The Medical Outcomes Study Short Form version 2 SF-36v2 is a 36-item questionnaire that assesses general health status by eight health attributes, including: physical functioning, social functioning, role limitations due to physical health, role limitations due to emotional problems, mental health, vitality, bodily pain, and general health perceptions [9]. Each attribute is a multi-item scale containing 2–10 items each with Likert scales. These attributes are combined using a regression equation and standardized to population norms to provide a physical component summary (PCS) and a mental component summary (MCS). The SF-36v2 is scored 0–100 with higher scores indicating better health status [9].

CDC HRQOL

Nine items from the CDC's measure of HRQOL (the CDC HRQOL) were used. These items included the 4-item Healthy Days Core Module and the 5-item Healthy Days Symptoms Module. The CDC 4-item Healthy Days Core Module scores range from 0 to 30, with higher scores indicating worse perceived health. Item one assesses self-rated general health with five responses ranging from excellent to poor. This item is identical to the first question of the SF-36v2. All other eight CDC HRQOL items ask about the number of days in the past 30 days the patient has experienced particular health-related conditions or problems.
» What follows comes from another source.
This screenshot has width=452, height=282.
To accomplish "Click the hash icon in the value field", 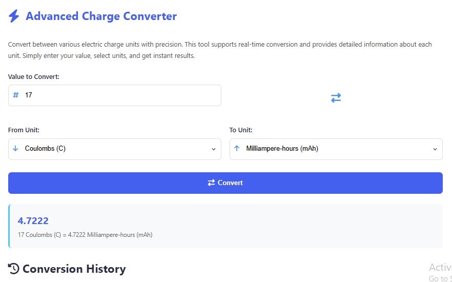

Items two and three assess the number of days in the past 30 of impaired physical or mental health, and item four assesses recent limitations in usual activities due to poor physical or mental health. The summary index of unhealthy days is calculated by summing the responses to the physically unhealthy and mentally unhealthy days (items two and three). If the sum is greater than 30, a maximum score of 30 is assigned. This summary index of unhealthy days assumes a minimal logical overlap of reported physically and mentally unhealthy days [6,10].

The CDC 5-item Healthy Days Symptoms Module asks the number of recent days for the following 5 symptoms: 1) pain 2) depression 3) anxiety 4) sleeplessness and 5) energy. Other than the "unhealthy days" summary index described above, the items are typically not combined; all items were treated separately in these analyses. For eight items, including the general health item, higher scores mean worse problems. For the lack of energy item from the Healthy Days Symptoms Module, scored 0 to 30, higher scores indicate better health.

Procedure

The order of the SF-36v2 and the CDC HRQOL items was alternated to decrease ordering effects. Participants were mailed the survey, then a postcard, and then a second mailing. Follow-up phone calls to non-respondents were done in the NC-FP-RN to increase the response rate because this sample was also being used for another study; follow-up phone calls were not done in the MSK database.

Data analysis

The following analyses were planned as a means of determining the psychometric properties of the 9-item CDC HRQOL and its correspondence to the SF-36v2. All analyses used the full sample except when otherwise noted. Analyses were performed with the SAS 8.2 software package [11].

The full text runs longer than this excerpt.